Proceeding to 1510, detect disturbances in an oscillator generated field induced from an object or material passing in proximity of the oscillator generated field. At 1520, employ a housing for a sensor circuit as part of a proximity sensor, where the sensor circuit produces the oscillator generated field. At 1530, couple a sensor face to the housing, the sensor face detects the disturbances in the oscillator generated field and couples the disturbances to the sensor circuit, where the sensor face has a higher electrical resistivity or a lower temperature coefficient of resistivity than stainless steel. At 1540, employ the proximity sensor in an industrial control application.
It is noted that as used in this application, terms such as “component,” “module,” “system,” and the like are intended to refer to a computer-related, electro-mechanical entity or both, either hardware, a combination of hardware and software, software, or software in execution as applied to an automation system for industrial control. For example, a component may be, but is not limited to being, a process running on a processor, a processor, an object, an executable, a thread of execution, a program and a computer. By way of illustration, both an application running on a server and the server can be components. One or more components may reside within a process or thread of execution and a component may be localized on one computer or distributed between two or more computers, industrial controllers, or modules communicating therewith.

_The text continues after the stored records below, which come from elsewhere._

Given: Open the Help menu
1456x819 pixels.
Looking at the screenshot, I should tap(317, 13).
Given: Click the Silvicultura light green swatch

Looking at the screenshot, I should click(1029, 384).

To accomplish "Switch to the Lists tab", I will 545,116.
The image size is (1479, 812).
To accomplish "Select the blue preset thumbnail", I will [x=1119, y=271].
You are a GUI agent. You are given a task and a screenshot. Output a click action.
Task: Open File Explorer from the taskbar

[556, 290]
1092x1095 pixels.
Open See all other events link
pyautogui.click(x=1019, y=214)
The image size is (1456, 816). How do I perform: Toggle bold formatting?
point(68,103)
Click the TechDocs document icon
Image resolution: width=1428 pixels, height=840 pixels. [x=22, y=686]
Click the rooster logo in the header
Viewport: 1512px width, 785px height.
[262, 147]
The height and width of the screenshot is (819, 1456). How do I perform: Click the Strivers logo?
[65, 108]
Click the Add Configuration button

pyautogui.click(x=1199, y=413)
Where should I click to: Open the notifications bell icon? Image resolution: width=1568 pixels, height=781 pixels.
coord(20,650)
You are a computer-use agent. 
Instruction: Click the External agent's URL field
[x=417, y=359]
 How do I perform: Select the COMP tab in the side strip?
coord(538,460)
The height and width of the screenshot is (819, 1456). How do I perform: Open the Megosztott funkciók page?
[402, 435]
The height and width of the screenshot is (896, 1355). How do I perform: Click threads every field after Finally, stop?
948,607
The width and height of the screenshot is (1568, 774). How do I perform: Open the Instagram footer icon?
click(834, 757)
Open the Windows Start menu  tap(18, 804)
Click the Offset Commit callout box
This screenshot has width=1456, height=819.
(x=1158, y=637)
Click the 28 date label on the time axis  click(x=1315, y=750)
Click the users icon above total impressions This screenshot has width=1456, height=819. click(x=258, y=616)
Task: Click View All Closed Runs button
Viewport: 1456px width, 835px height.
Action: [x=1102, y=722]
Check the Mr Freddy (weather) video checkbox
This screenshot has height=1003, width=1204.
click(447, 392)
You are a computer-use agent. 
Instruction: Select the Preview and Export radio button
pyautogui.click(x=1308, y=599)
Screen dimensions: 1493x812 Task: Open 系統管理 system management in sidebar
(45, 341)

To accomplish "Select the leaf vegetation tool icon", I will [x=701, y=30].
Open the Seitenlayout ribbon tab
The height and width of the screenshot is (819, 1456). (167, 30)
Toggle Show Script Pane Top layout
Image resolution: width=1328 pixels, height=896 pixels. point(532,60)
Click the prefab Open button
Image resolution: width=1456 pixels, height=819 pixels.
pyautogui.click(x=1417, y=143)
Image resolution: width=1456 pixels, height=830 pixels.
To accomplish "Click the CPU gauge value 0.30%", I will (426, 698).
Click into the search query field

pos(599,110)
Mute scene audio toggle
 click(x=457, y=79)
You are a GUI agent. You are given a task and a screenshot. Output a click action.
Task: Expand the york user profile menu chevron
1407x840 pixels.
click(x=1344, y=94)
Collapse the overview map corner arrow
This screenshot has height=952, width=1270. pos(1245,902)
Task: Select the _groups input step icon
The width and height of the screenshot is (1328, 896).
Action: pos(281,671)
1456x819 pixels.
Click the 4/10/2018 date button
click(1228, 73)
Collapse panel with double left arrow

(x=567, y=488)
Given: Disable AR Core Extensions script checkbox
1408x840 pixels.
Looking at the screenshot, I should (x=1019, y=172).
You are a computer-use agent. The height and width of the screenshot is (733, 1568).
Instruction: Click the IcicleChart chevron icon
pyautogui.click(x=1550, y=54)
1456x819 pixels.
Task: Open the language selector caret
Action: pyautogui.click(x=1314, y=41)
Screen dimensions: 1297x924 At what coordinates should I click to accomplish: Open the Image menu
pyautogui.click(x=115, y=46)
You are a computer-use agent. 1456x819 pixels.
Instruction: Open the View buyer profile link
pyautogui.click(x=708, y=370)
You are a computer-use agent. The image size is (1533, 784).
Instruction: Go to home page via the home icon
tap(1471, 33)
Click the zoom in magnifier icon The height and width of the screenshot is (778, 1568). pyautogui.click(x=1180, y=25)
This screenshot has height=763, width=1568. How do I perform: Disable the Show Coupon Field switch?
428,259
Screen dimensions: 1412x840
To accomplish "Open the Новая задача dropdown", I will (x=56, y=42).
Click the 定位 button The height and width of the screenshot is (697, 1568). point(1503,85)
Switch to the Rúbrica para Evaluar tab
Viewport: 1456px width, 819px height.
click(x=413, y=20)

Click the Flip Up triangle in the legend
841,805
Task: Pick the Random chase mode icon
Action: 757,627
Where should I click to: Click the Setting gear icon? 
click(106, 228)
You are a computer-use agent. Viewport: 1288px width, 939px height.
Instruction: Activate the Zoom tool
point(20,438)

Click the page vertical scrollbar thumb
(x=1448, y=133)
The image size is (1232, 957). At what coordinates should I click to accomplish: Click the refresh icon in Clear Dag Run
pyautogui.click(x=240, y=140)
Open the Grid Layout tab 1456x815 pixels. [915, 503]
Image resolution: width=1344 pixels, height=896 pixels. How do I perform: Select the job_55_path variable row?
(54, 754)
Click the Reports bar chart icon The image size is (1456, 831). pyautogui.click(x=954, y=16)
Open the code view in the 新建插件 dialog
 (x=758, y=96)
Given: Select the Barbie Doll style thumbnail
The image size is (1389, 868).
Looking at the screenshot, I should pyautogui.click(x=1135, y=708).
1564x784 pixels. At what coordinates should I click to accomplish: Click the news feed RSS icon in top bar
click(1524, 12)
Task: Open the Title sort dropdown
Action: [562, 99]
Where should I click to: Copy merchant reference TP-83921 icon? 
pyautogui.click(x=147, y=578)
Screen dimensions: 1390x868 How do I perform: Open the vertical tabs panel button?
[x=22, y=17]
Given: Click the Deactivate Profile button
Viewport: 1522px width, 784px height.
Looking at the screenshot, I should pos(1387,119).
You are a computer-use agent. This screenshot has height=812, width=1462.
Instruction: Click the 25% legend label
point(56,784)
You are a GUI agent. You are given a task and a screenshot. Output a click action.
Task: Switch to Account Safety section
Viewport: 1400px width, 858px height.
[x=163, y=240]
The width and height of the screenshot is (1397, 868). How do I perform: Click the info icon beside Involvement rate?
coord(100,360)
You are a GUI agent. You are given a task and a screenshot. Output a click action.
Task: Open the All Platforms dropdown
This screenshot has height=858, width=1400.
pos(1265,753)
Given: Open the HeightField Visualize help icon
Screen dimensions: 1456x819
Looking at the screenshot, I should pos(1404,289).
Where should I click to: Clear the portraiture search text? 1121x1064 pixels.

The subject matter as described above includes various exemplary aspects. However, it should be appreciated that it is not possible to describe every conceivable component or methodology for purposes of describing these aspects. One of ordinary skill in the art may recognize that further combinations or permutations may be possible. Various methodologies or architectures may be employed to implement the subject invention, modifications, variations, or equivalents thereof. Accordingly, all such implementations of the aspects described herein are intended to embrace the scope and spirit of subject claims. Furthermore, to the extent that the term “includes” is used in either the detailed description or the claims, such term is intended to be inclusive in a manner similar to the term “comprising” as “comprising” is interpreted when employed as a transitional word in a claim.